USA has plenty of coal and is big enough to absorb the real pollution – i.e. not CO2 – they emit.

Intermittent renewables are not dead – but they are starting to smell that way.

Tom Halla
June 8, 2025 6:15 am

The issue is perverse financial incentives for utilities to close entirely depreciated coal
plants in favor of new wind and solar.

oeman50
Reply to  Tom Halla
June 8, 2025 6:40 am

It’s not just financial incentives. Some states (like New York, Virginia et.al.) have laws that require CO2 emissions to reduce to zero by 2045 or 2050 or even earlier.

George Thompson
Reply to  oeman50
June 8, 2025 7:33 am

Ignorance may be bliss-but can be treated and folks educated. Stupid is forever. NY, Virginia, Cali will learn the hard way soonest, but everybody is going to get it in the neck sooner or later unless the nutzero and greenie whacks are stopped. I live in the MISO, am old and cranky about things that should be addressed right now, but everybody seems to think the issues will fix themselves. Well, I guess I should go get that generator I’ve been thinking about…

Randle Dewees
Reply to  George Thompson
June 8, 2025 8:00 am

Cali was supposed to ban small engine generators in 2024. That ban has been stepped out to 2027. I assume because they realized it was just impossible to eliminate a necessary tool without a viable replacement. I ran out and purchased another generator just before the ban was stepped out. I wonder what 2027 will bring. The replacement for a generator? A big battery pack? Laughable.

Reply to  oeman50
June 9, 2025 9:09 am

Oh, please don’t leave California out of the list of idiots.

oeman50
Reply to  Retired_Engineer_Jim
June 9, 2025 10:51 am

Sure, I got tired of thinking about all of them.
####################
GIVEN REQUEST 1:
Which U.S. states does the comment thread on coal and renewables name, either in full or by a short form?
GIVEN REQUEST 2:
Continue the comment thread on coal and renewables from the end of its final reply.

ENTRIES:
####################
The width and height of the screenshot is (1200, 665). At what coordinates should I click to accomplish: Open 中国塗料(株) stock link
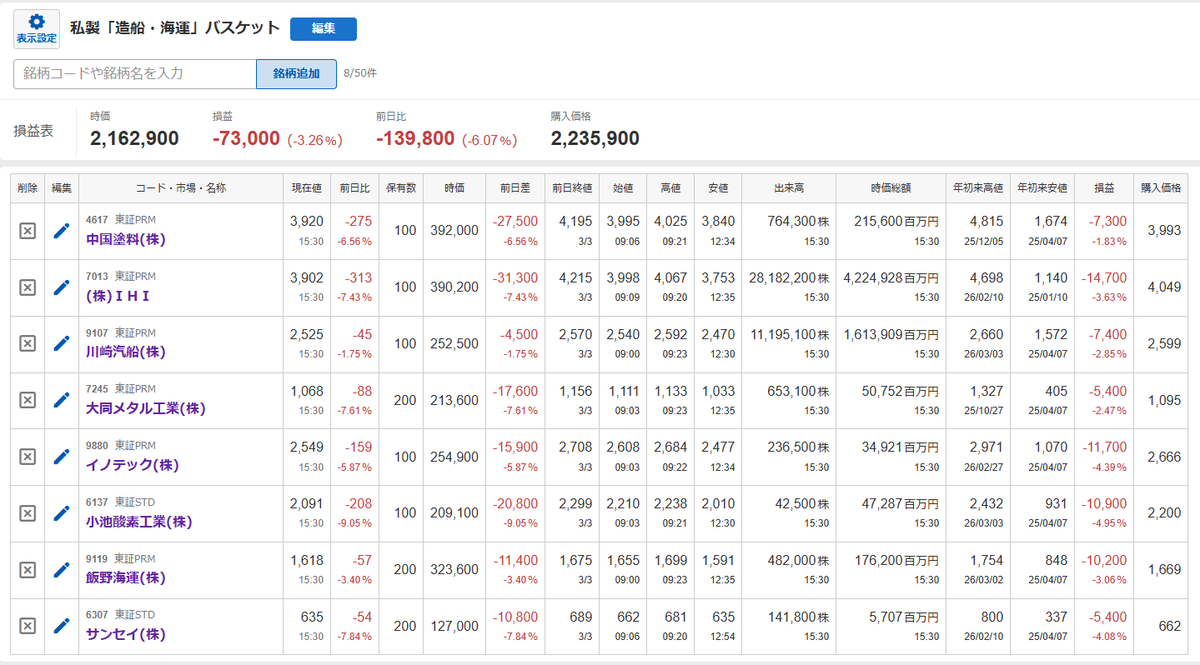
####################
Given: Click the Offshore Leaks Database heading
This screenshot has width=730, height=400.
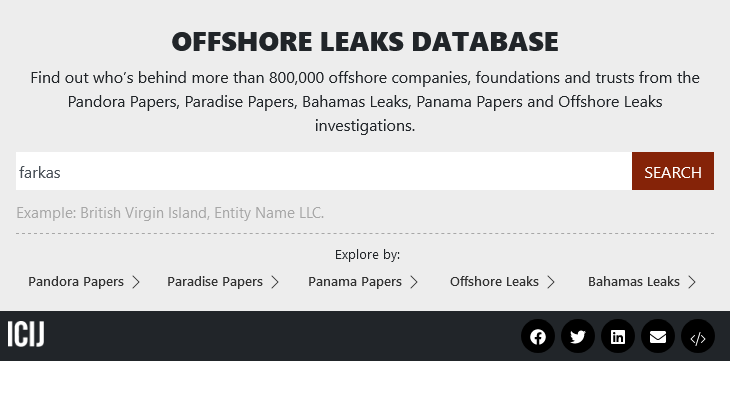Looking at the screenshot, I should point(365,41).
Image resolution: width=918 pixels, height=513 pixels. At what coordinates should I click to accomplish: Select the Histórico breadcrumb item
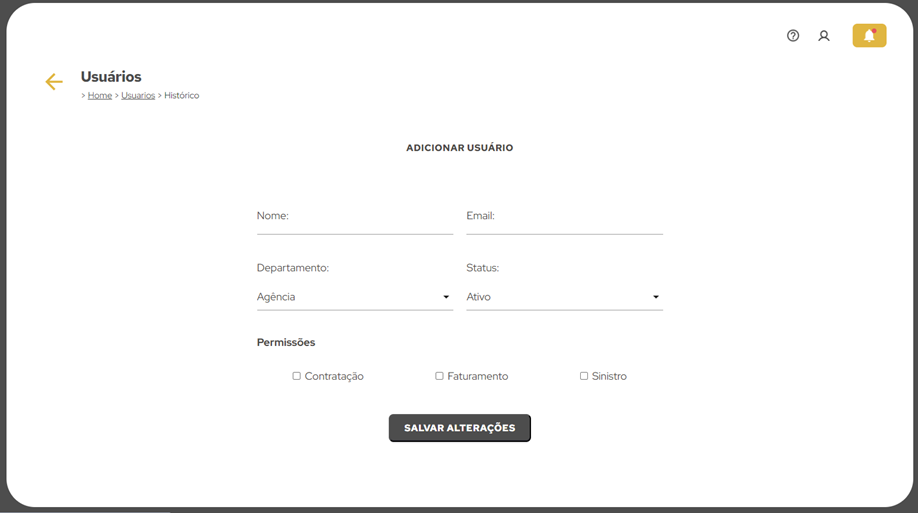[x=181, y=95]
####################
WRITTEN ANSWER 1:
New York, Virginia, California

WRITTEN ANSWER 2:
starzmom
Reply to  Tom Halla
June 8, 2025 6:44 am

Embedded in that is the perverse incentive to meet green targets instead of providing a reliable affordable service. The utilities I worked for 40 years ago kept fully depreciated very old coal plants operating so as to be sure they had the capacity to provide power at peak times, because that was their mandate.

Dave Andrews
Reply to  Tom Halla
June 8, 2025 7:42 am

The IEA say that whilst no new orders for coal plants were made by advanced economies in 2024 China approved almost 100GW of new coal fired capacity. India a more modest 15GW.

IEA ‘World Energy Investment 2025’ (June 2025)

GeorgeInSanDiego
Reply to  Dave Andrews
June 8, 2025 10:03 am

I cannot imagine a set of criteria under which China would not be considered to have an advanced economy.

Dave Andrews
Reply to  GeorgeInSanDiego
June 9, 2025 6:53 am

The IEA criteria is a bit old fashioned!

Reply to  Tom Halla
June 9, 2025 9:09 am

It’s always the tax code that screws up otherwise rational decision-making.

Tom Halla
Reply to  Retired_Engineer_Jim
June 9, 2025 9:35 am

I believe the tax code was written with malice aforethought.

Reply to  Tom Halla
June 10, 2025 2:28 pm

The issue is the state mandates to Net zero by 2050, i.e., reduce CO2 by having dysfunctional, expensive wind and solar instead, even in places where wind and solar do not make $ense, such as in foggy/rainy Washington State, rainy/foggy/snowy New England, and in the windless South.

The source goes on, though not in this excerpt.